Make failures visible with error results, don't silently skip.

```typescript
// Bad: Silent failure - lost information
function buildPlan() {
  return files.map(transformPath).filter(path => path !== null)
}
// Which files failed? Unknown.

// Good: Explicit failure - trackable
function buildPlan() {
  return files.map(file => ({ from: file, to: transformPath(file) }))
}

function executePlan(plan: Array<{from: string, to: string | null}>) {
  return plan.map(({ from, to }) => safeLink(from, to))
}

function safeLink(src: string, dest: string | null) {
  if (!dest) return { from: src, to: '<unparseable>', success: false }
  // ... continue
}

// Now: results.filter(r => !r.success).length shows exactly what failed
```

## 7. Eliminate Special Cases

Every special case must justify its existence. Default to uniform handling.

```javascript
// Bad: Unnecessary special case
if (files.length === 1) {
  return handleSingleFile(files[0])
} else {
  return handleMultipleFiles(files)
}

// Good: Unified handling (works for n=1 too)
return files.map(handleFile)
```

**Ask:** "What if I handle both cases uniformly?"

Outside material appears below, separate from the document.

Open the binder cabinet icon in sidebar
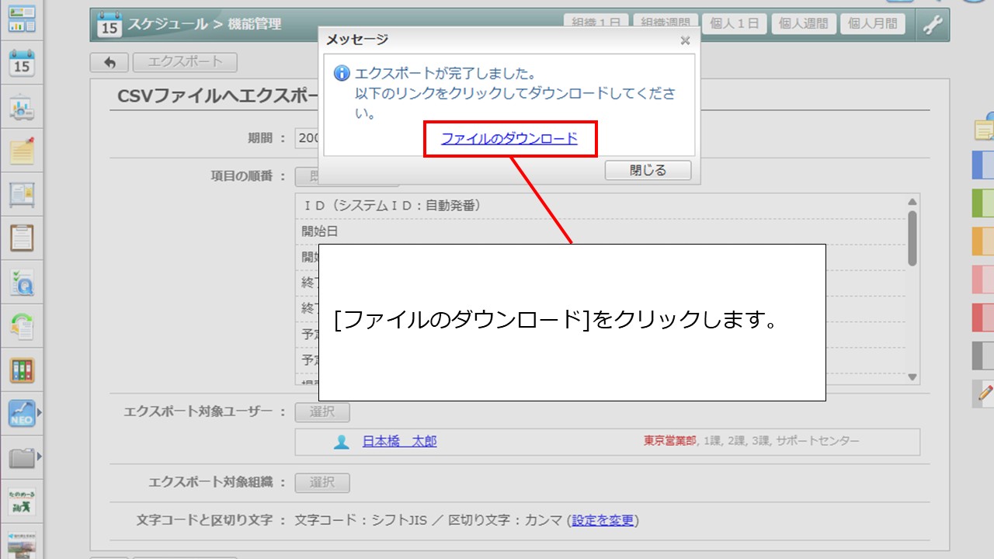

## 8. Arrow Functions for Simple Transformations

```typescript
// Bad: Verbose
function executeSymlinkPlan(plan: SymlinkPlan[]): LinkResult[] {
  const results: LinkResult[] = []
  for (const { from, to } of plan) {
    results.push(safeLink(from, to))
  }
  return results
}

// Good: Concise
const executeSymlinkPlan = (plan: SymlinkPlan[]) =>
  plan.map(({ from, to }) => safeLink(from, to))
```

**Note side effects:** Add comment if `.map()` has side effects (creates files, mutates state).

## Refactoring Checklist

Before code is "done":

1. **Function names read like English?** Should describe exactly what they do
2. **Any copy-pasted code?** Extract to function
3. **Multiple extractType functions?** Replace with `Object.entries(source).map()`
4. **Any function >20 lines?** Break into subfunctions
5. **File >250 lines?** Look for natural module boundaries
6. **Sequential operations with branches?** Consider fluent API
7. **Silently filtering failures?** Make them explicit with error results
8. **Special cases that can be unified?** Handle uniformly when possible

## Complexity Limits

- Function >25 lines → Extract subfunctions
- File >250 lines → Consider splitting by responsibility
- Nested blocks >2 deep → Extract function

**Self-prompt:** "Do I have extractTypeA/B/C functions? Can I iterate the source instead? Would a fluent API make this read better? Are failures explicit? Does the code read like English?"